The `pandas-gbq` library is a community-led project by the pandas community. The `google-cloud-bigquery` library is the official python library for interacting with BigQuery. The `pandas-gbq` uses `google-cloud-bigquery` to make API calls to BigQuery.

* google-cloud-bigquery==1.20.0
* google-cloud-bigquery-storage==0.7.0
* pandas==0.25.1
* pandas-gbq==0.11.0
* pyarrow==0.14.1

In [None]:
# pandas-gbq
sql = """
    SELECT name
    FROM `bigquery-public-data.usa_names.usa_1910_current`
    WHERE state = 'TX'
    LIMIT 100
"""

# Run a Standard SQL query using the environment's default project
df = pandas.read_gbq(sql, dialect='standard')

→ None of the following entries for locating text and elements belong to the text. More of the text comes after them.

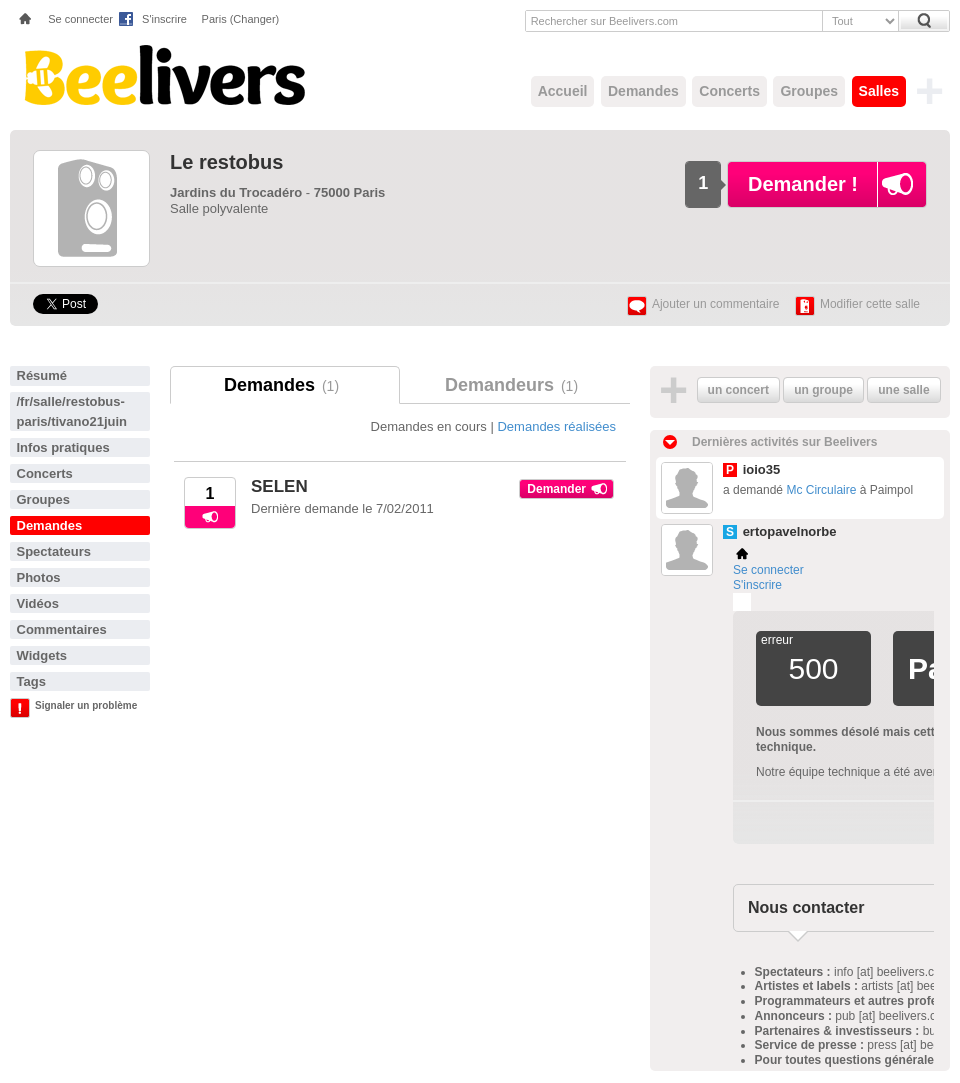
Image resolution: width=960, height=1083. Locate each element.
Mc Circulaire (821, 490)
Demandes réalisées (556, 426)
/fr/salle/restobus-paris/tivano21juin (72, 411)
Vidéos (38, 603)
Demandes (643, 91)
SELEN (279, 486)
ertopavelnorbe (790, 531)
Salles (879, 91)
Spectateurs (54, 551)
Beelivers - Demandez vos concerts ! (162, 75)
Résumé (42, 375)
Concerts (729, 91)
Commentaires (62, 629)
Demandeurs (515, 385)
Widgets (42, 655)
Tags (31, 681)
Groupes (809, 91)
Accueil (563, 91)
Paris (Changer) (241, 19)
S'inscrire (164, 19)
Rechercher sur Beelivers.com (604, 21)
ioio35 (762, 469)
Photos (39, 577)
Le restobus (226, 162)
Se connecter (80, 19)
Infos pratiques (63, 447)
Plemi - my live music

# Run a Standard SQL query with the project set explicitly
project_id = 'your-project-id'
df = pandas.read_gbq(sql, project_id=project_id, dialect='standard')

In [26]:
from google.cloud import bigquery

client = bigquery.Client()
sql = """
    SELECT name
    FROM `bigquery-public-data.usa_names.usa_1910_current`
    WHERE state = 'TX'
    LIMIT 100
"""

# Run a Standard SQL query using the environment's default project
df = client.query(sql).to_dataframe()

# Run a Standard SQL query with the project set explicitly
project_id = 'your-project-id'
df = client.query(sql, project=project_id).to_dataframe()

### Jupyter Notebook

Jupyter notebooks can be used for an interactive data analysis with SQL on a relational database.

In [23]:
import pandas as pd
import sqlalchemy

Now, we will use the `sqlalchemy` library to create an engine needed to connect to the database. This will be required only once per connection string — meaning you won’t have to do it each time when making a connection.

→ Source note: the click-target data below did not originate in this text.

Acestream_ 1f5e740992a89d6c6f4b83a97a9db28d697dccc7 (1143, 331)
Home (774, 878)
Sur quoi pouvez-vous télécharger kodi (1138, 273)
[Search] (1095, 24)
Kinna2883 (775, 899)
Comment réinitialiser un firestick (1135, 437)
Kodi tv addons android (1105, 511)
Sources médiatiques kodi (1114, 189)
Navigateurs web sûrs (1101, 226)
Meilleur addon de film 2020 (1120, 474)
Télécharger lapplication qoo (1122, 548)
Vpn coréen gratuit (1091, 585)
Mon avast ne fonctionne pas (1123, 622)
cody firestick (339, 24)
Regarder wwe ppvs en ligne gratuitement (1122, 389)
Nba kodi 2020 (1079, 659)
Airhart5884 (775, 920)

* PostgreSQL: `postgresql://scott:tiger@localhost/mydatabase`
* MySQL: `mysql://scott:tiger@localhost/foo`
* Oracle: `oracle://scott:tiger@127.0.0.1:1521/sidname`
* SQL Server: `mssql+pyodbc://scott:tiger@mydsn`
* SQLite: `sqlite:///foo.db`

In [None]:
# Create database engine
db = sqlalchemy.create_engine('mssql+pyodbc://scott:tiger@mydsn')

# Query data into a DataFrame
pd.read_sql('select * from table limit 1', db)

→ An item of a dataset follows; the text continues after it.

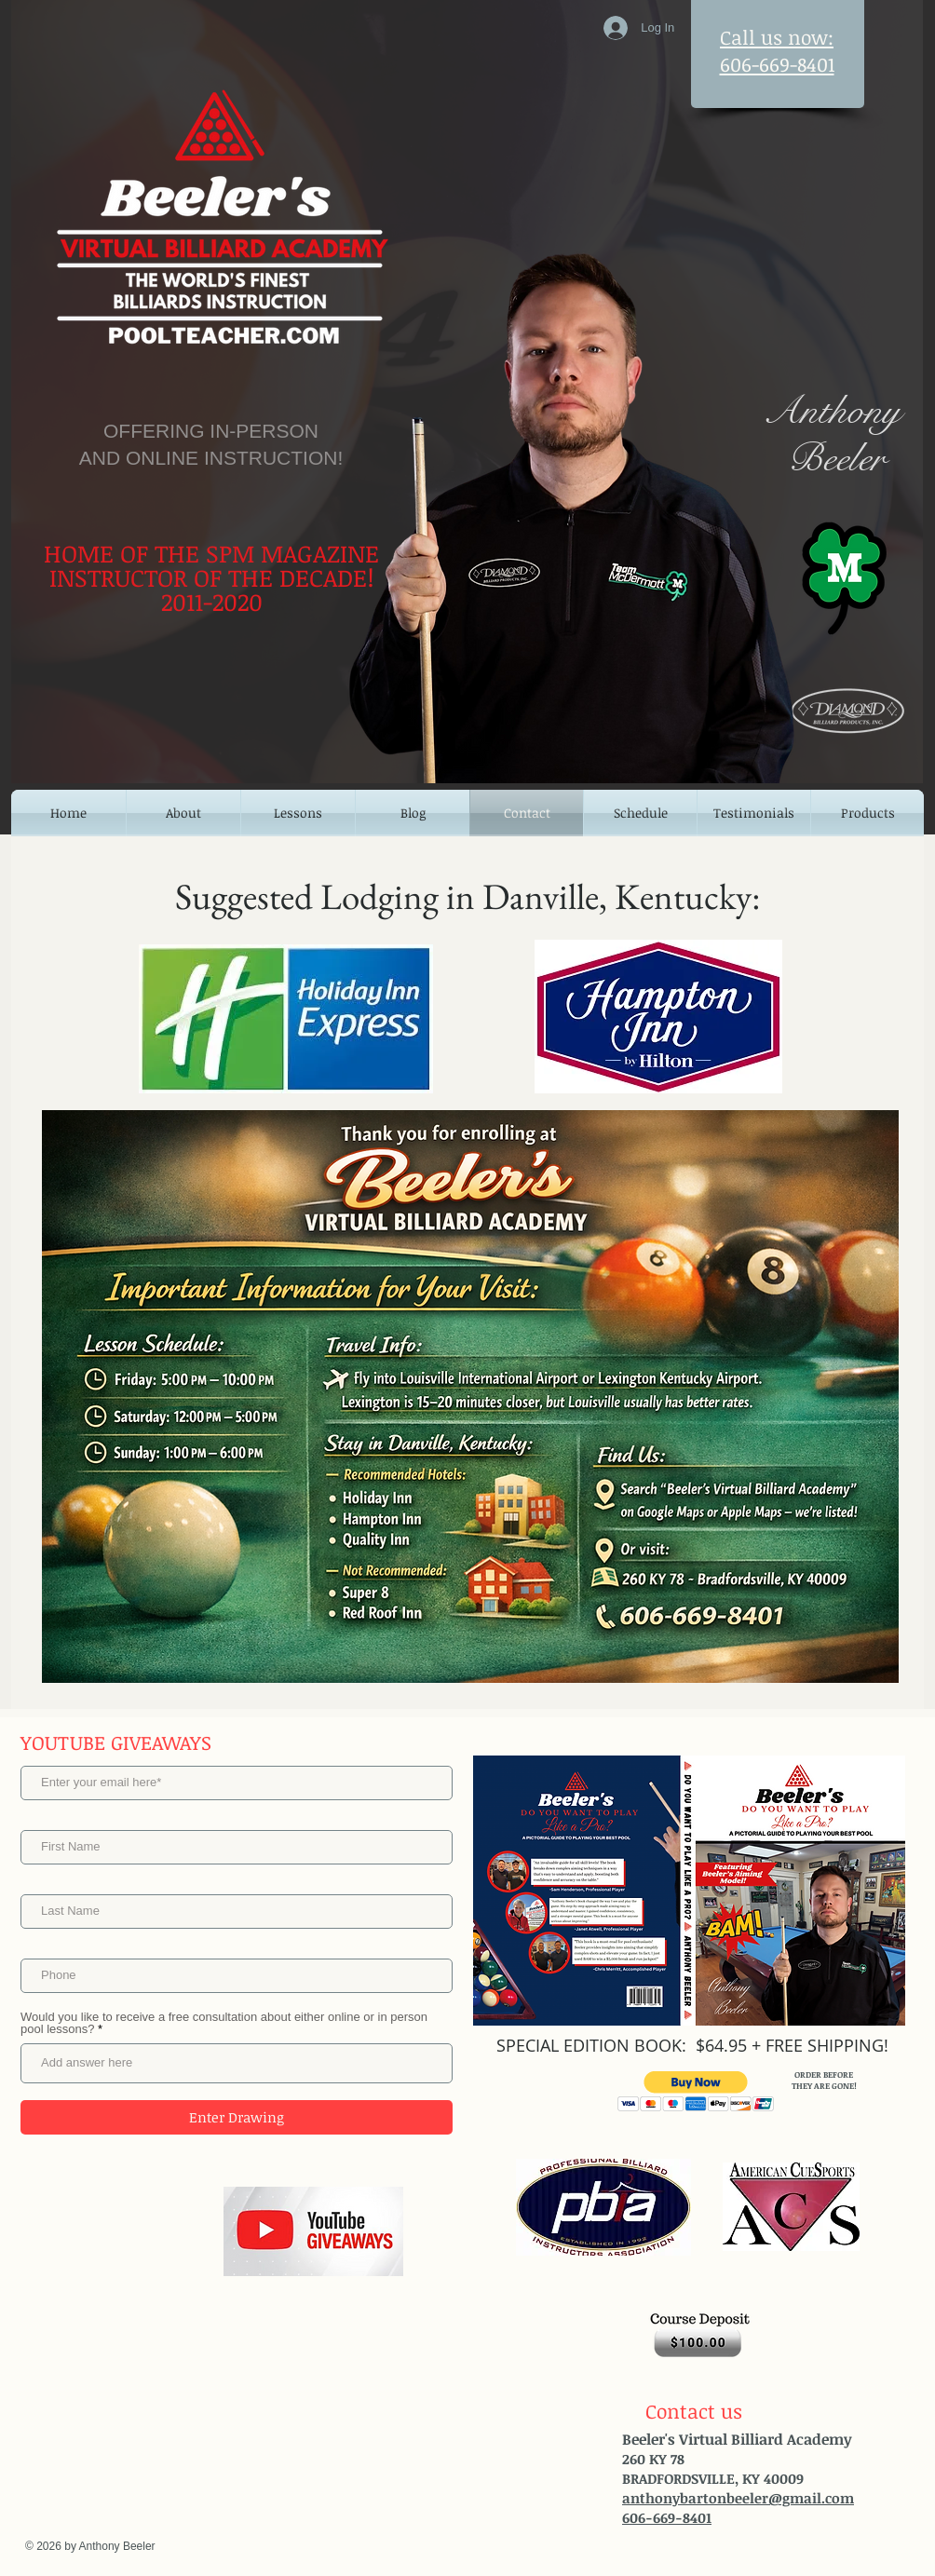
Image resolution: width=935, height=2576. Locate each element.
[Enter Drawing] (236, 2117)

On the other hand, we also can use notebook extension `ipython-sql` to perform same process. You’ll need to install one library to make sure you can run SQL directly in the Notebooks, so paste the following into any Jupyter cell:

`pip install ipython-sql`

To connect to the database you need to pass connection string to the `%sql` function.

In [None]:
%load_ext sql

%sql mssql+pyodbc://scott:tiger@mydsn

In [None]:
# Single Line Statements
data = %sql select * from table where name = 'Jay' limit 1
data.DataFrame()

In [None]:
# Multiple Line Statements
%% sql data <<

select * from table
where name = 'Jay'
limit 1

In [None]:
data.DataFrame()